Feb. 5 (Bloomberg) -- Hong Kong stocks fell, with the city’s benchmark index dropping the most since November, amid renewed concern about Europe’s debt crisis and as China Petroleum & Chemical Corp. tumbled on a share-sale plan. Declines accelerated in late trading as local developers sank.
Sinopec, as Asia’s biggest oil refiner by output is also known, fell 6.4 percent after saying it will raise HK$24 billion ($3.1 billion) in its biggest share sale since listing in 2000. HSBC Holdings Plc, Europe’s largest bank, slumped 2.7 percent. Sun Hung Kai Properties Ltd., Hong Kong’s biggest developer by market value, slid 3.2 percent on speculation the city government will take new measures to cool the housing market.
The Hang Seng Index dropped 2.3 percent to 23,148.53 at the close, its steepest decline since Nov. 8. All but 4 companies fell on the 50-member gauge, with trading volume 56 percent above the 30-day average, according to data compiled by Bloomberg. The Hang Seng China Enterprises Index of mainland companies slumped 2.8 percent to 11,813.39.
“Sinopec placement was negative news to trigger the morning sell-off, but in the afternoon there was heavy selling of local property shares,” said Steven Leung, a Hong Kong-based institutional sales director at UOB Kay Hian Ltd. “Lots of people are taking profits and worrying there will be measures from the Hong Kong government to cool down the local property market.”
Hong Kong’s market will be shut for three days next week for the Lunar New Year holidays, while markets in mainland China will be closed for the whole week.

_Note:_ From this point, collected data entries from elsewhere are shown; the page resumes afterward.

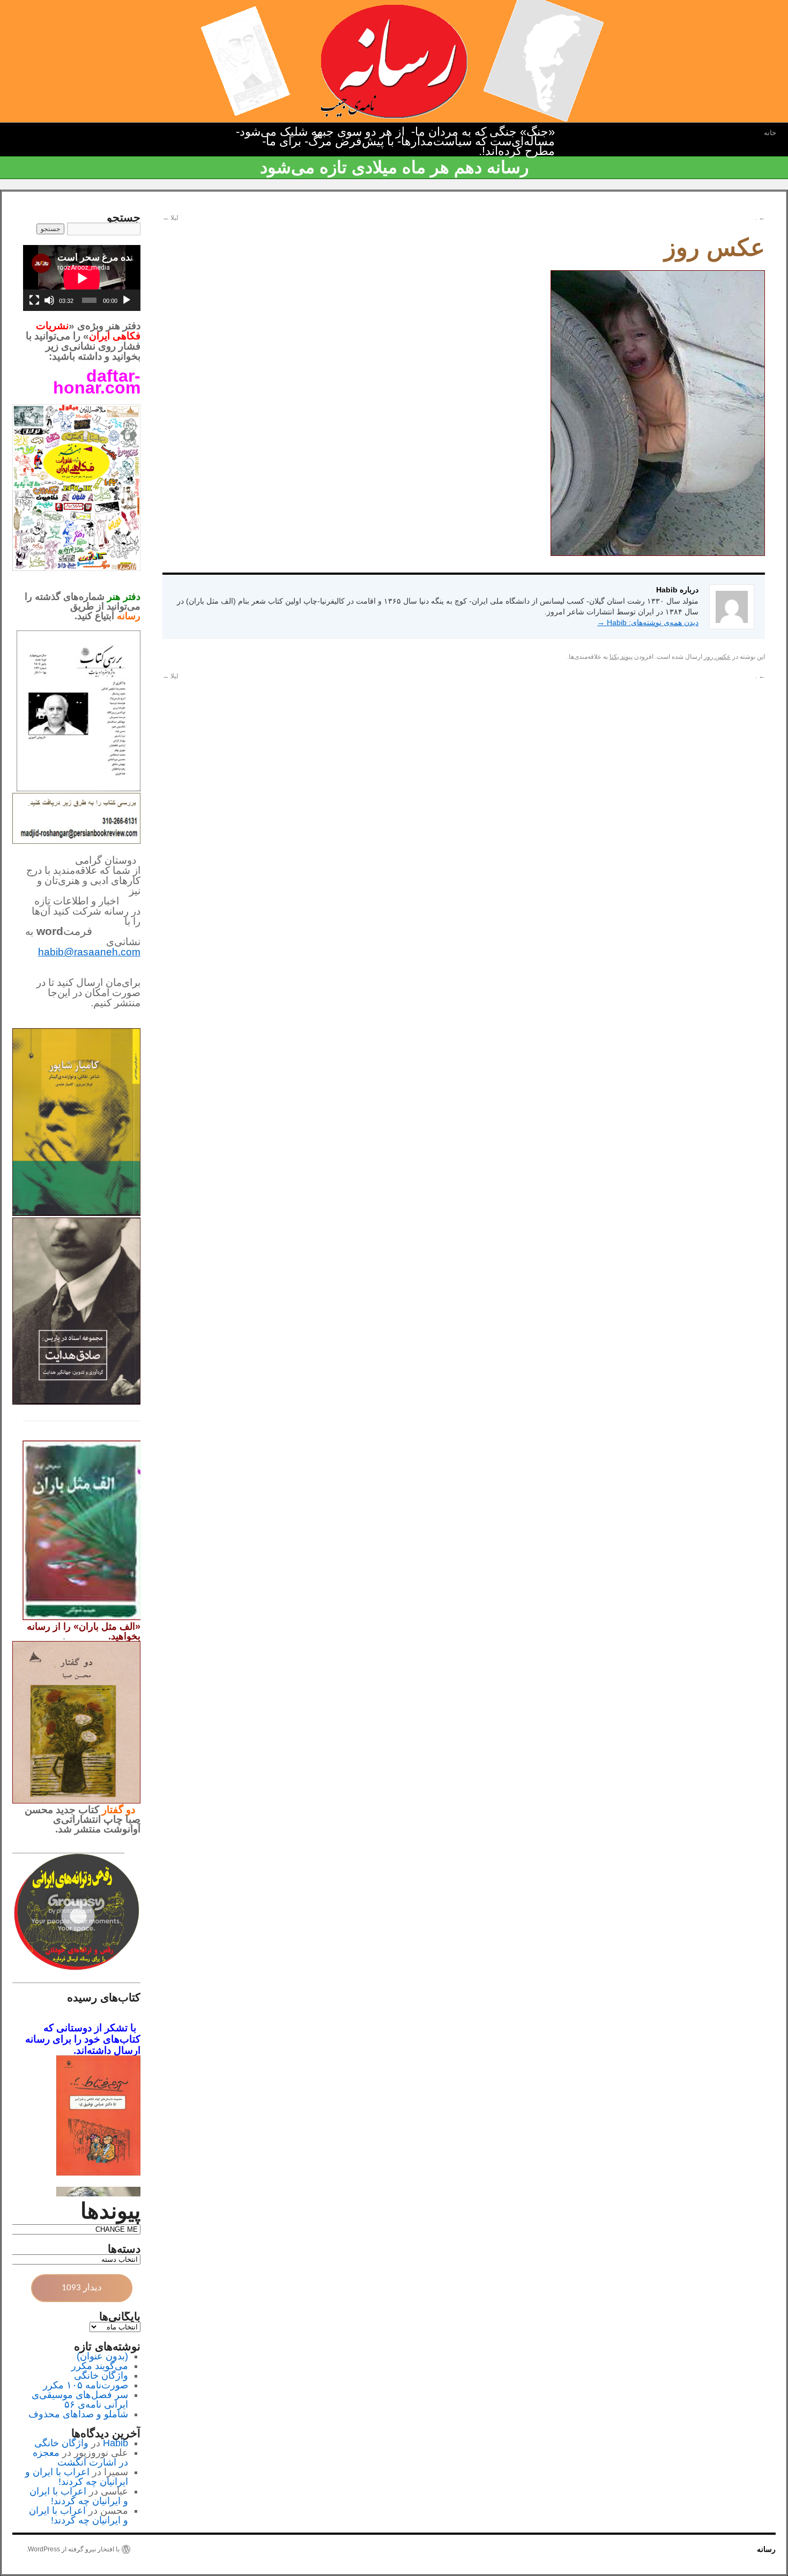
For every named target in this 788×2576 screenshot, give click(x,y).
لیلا (170, 217)
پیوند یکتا (621, 656)
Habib (115, 2443)
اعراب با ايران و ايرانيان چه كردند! (76, 2477)
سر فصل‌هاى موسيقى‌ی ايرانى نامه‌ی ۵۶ (80, 2399)
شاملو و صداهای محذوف (78, 2414)
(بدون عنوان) (102, 2356)
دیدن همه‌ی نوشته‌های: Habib (647, 622)
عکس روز (717, 656)
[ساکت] (49, 300)
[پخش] (126, 300)
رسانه (766, 2549)
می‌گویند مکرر (99, 2365)
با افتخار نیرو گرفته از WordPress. (73, 2549)
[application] (81, 278)
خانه (770, 133)
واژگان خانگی (101, 2375)
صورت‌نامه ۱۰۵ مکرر (85, 2385)
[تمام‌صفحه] (34, 300)
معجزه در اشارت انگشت (80, 2457)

The Hang Seng Index rose for a fifth straight month in January, the longest such streak since July 2009, amid signs U.S. and China’s economies are recovering.
The gauge traded at 11.5 times average estimated earnings yesterday, compared with 13.5 for the Standard & Poor’s 500 Index and 12.1 for the Stoxx Europe 600 Index, according to data compiled by Bloomberg.
Futures on the Standard & Poor’s 500 Index rose 0.2 percent. The S&P 500 sank 1.2 percent yesterday, its biggest decline since November, as bond yields in Spain and Italy soared. Spanish Premier Mariano Rajoy faces calls to resign amid contested reports about illegal payments, and Italy’s Silvio Berlusconi narrowed the front-runner’s lead before elections this month.
Esprit Holdings Ltd., a clothier that gets more than three-quarter of its revenue from Europe, dropped 2.1 percent to HK$10.30. HSBC slid 2.7 percent to HK$85.45.
The Hang Seng Index has traded above its 50-day average since September and some of this year’s biggest gainers were among shares that fell the most today. Bank of China Ltd., which advanced 14 percent in 2013, dropped 3.8 percent to HK$3.79. Bank of Communications Co. fell 3.3 percent. Shares of the lender have increased 13 percent this year.
Sinopec slumped 6.4 percent to HK$8.74, the biggest drop and drag on the Hang Seng Index. The company will sell 2.85 billion Hong Kong-traded shares at HK$8.45 each, 9.5 percent less than yesterday’s close, according to a filing after the market closed yesterday. The company plans to use the money for “general corporate purposes,” it said in the statement, without giving more details.
A measure of property developers had the biggest drop among the Hang Seng Index’s four industry groups. Sun Hung Kai slid 3.2 percent to HK$121.30. New World Development Co., which recorded the biggest gain in the Hang Seng Property Index in 2012, retreated 4 percent to HK$13.84.
The Hong Kong Monetary Authority can roll out a sixth package of measures if necessary to rein in the property market after already using tools such as limits on mortgage terms, HKMA Chief Executive Norman Chan said yesterday. Overheating in the housing market is the biggest risk to financial stability, Chan said, echoing a warning in December from the International Monetary Fund.
Futures on the Hang Seng Index declined 2.3 percent to 23,085. The HSI Volatility Index surged 10 percent to 14.63, indicating traders expect a swing of 4.2 percent for the equity benchmark in the next 30 days.
Time Watch Investments, an assembler and seller of brand-name watches, rose 2.2 percent to HK$1.38 from its initial public offering price of HK$1.35.